Как правило, большинство зрителей забредает на заслуживающее внимание кино случайно – может быть, просто потому, что на блокбастер закончились билеты. И есть среди этой серой массы такие особи, которым родители в воспитании отказали, а подворотни - нет. Дерзкие и злобные, пропитанные тупостью и наглостью, они полны желаниями загадить и окружающий их мир. Этот был еще и грязный - с лоснящимися от немытости волосами. Он очень гармонично смотрелся на фоне дремучих и диких больных - пациентов демонстрируемой в «Морфии» глухой провинциальной больницы, куда в 17-м году приезжает практиковать молодой врач Поляков (Леонид Бичевин, дебютировавший в «Грузе 200»). И фильм перенасыщен физиологическими подробностями - вентиляция легких рот в рот, сделанная умирающему крестьянину, которого только что рвало в судорогах, ампутация ноги, словно прошедшей сквозь мясорубку, разрезанное детское горлышко, роды с неверным поворотом ножки младенца и выходом из заветного места куклы стоимостью двадцать тысяч долларов.

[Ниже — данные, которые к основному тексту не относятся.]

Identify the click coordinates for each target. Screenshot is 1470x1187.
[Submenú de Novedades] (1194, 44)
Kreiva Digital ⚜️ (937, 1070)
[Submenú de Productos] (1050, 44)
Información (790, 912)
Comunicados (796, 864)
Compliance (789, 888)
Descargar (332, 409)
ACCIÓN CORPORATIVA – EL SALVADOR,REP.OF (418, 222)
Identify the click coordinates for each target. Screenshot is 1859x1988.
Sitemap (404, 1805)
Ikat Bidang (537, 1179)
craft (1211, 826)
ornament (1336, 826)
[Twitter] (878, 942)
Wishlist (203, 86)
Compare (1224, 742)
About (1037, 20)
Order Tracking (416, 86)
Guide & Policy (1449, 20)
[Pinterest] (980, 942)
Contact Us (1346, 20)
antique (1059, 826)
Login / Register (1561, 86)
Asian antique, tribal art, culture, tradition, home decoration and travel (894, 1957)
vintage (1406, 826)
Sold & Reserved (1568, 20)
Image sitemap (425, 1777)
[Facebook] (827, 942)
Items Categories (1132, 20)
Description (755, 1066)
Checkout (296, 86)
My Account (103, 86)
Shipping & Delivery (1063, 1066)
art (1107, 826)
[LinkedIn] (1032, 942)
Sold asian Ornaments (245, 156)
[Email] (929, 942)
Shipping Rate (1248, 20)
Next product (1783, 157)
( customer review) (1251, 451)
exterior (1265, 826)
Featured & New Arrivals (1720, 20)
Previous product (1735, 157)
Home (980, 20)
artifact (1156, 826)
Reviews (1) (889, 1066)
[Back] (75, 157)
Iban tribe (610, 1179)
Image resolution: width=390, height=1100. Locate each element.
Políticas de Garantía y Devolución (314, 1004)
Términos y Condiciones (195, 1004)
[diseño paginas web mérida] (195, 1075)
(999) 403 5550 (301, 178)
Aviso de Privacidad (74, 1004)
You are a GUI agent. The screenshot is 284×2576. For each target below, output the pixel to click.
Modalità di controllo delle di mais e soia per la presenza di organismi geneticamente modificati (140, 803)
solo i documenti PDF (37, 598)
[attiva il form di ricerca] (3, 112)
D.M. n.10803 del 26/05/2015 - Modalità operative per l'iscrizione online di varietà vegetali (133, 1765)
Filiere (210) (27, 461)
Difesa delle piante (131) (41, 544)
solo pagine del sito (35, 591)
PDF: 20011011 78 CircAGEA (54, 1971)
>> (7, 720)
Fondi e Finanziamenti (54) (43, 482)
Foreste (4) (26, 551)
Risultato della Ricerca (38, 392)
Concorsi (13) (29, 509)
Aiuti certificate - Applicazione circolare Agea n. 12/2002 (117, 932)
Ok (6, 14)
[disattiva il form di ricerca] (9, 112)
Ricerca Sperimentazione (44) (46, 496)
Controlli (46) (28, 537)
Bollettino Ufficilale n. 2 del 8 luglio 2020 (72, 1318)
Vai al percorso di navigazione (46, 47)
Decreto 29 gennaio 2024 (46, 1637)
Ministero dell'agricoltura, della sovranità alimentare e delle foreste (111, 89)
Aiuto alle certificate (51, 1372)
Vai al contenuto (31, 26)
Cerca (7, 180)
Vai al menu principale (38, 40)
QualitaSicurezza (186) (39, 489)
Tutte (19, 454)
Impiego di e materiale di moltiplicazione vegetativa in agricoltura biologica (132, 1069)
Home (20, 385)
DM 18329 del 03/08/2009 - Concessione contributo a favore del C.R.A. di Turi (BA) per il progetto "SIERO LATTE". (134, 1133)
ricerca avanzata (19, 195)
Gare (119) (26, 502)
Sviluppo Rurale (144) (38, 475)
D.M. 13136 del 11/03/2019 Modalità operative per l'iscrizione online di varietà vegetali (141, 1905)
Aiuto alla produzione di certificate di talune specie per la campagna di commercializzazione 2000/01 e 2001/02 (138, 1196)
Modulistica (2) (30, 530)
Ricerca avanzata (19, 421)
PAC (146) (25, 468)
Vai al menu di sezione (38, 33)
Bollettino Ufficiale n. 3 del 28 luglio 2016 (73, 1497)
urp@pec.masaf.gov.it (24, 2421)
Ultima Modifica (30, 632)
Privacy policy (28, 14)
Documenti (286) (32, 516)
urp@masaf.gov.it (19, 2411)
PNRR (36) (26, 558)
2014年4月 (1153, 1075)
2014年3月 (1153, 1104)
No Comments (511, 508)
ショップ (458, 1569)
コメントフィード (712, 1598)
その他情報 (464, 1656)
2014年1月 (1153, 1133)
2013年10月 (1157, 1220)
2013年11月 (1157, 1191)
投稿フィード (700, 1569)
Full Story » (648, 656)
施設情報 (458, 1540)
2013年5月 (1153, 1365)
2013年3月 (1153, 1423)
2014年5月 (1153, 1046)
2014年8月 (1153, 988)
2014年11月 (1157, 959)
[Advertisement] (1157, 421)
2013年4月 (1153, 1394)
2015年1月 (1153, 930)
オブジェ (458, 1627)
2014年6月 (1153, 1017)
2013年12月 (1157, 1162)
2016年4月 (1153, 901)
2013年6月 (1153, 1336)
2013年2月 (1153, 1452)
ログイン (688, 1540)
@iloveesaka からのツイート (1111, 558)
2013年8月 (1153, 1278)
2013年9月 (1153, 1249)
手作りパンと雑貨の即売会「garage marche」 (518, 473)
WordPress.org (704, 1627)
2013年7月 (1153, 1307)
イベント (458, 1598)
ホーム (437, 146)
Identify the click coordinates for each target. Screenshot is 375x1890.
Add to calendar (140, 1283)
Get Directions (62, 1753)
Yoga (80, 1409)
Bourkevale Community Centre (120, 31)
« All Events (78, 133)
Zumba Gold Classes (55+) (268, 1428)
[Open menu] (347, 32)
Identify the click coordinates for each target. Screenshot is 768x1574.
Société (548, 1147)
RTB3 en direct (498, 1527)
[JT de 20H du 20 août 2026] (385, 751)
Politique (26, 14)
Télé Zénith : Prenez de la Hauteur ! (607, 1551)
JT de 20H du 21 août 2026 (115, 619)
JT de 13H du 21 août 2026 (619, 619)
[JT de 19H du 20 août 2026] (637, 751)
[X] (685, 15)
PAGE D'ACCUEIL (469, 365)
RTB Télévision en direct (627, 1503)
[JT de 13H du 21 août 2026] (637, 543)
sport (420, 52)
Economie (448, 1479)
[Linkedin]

После всех этих сценок анатомического театра в зале слышно лишь еле заметное: «Жесть, вот жесть!». Вроде слова заветного, вместо старорусского «чур, меня, чур». Так теперь у нас принято выходить из шокового состояния - произнес «жесть» - и уже не так страшно.

Апофеоз – послепожарная сцена, когда в больницу привозят погорельцев – доброго барина (Сергей Гармаш был приглашен на эту роль после того, как отказался Никита Михалков), его родню и верных слуг, спаленных собственными крестьянами. В руках помещика, превратившегося в головешку, - икона – первое, что он схватил, спасаясь из огня.

Время в этой картине революционное - снежная осень 1917 года. Люди уже лишились царя в феврале, по ходу фильма приходит и Красный Октябрь. Но глубинку поначалу не задевают столичные перевороты.

- Лекарств у нас много - на несколько революций хватит, - хвастается только что приехавшему в глубинку молодому доктору фельдшер в исполнении Андрея Панина.

Время тут мерзлое, как ранняя зима, движения скованы, события заторможены, пространство мертвое. Есть лишь спасительный остров больницы посреди снежного моря. Сюда невежественные крестьяне обращаются часто в самом крайнем случае, когда медики ничем помочь уже не в состоянии. Дикий народ врачам не доверяет, верит только в приметы, да бабкам-повитухам, которые младенцев из материнского чрева выманивают сахаром. Больница - последняя надежда, куда привозят людей в тяжелейшем состоянии и бросаются в ноги врачам: «Спаси!!!», при этом, не давая согласия «резать» больного.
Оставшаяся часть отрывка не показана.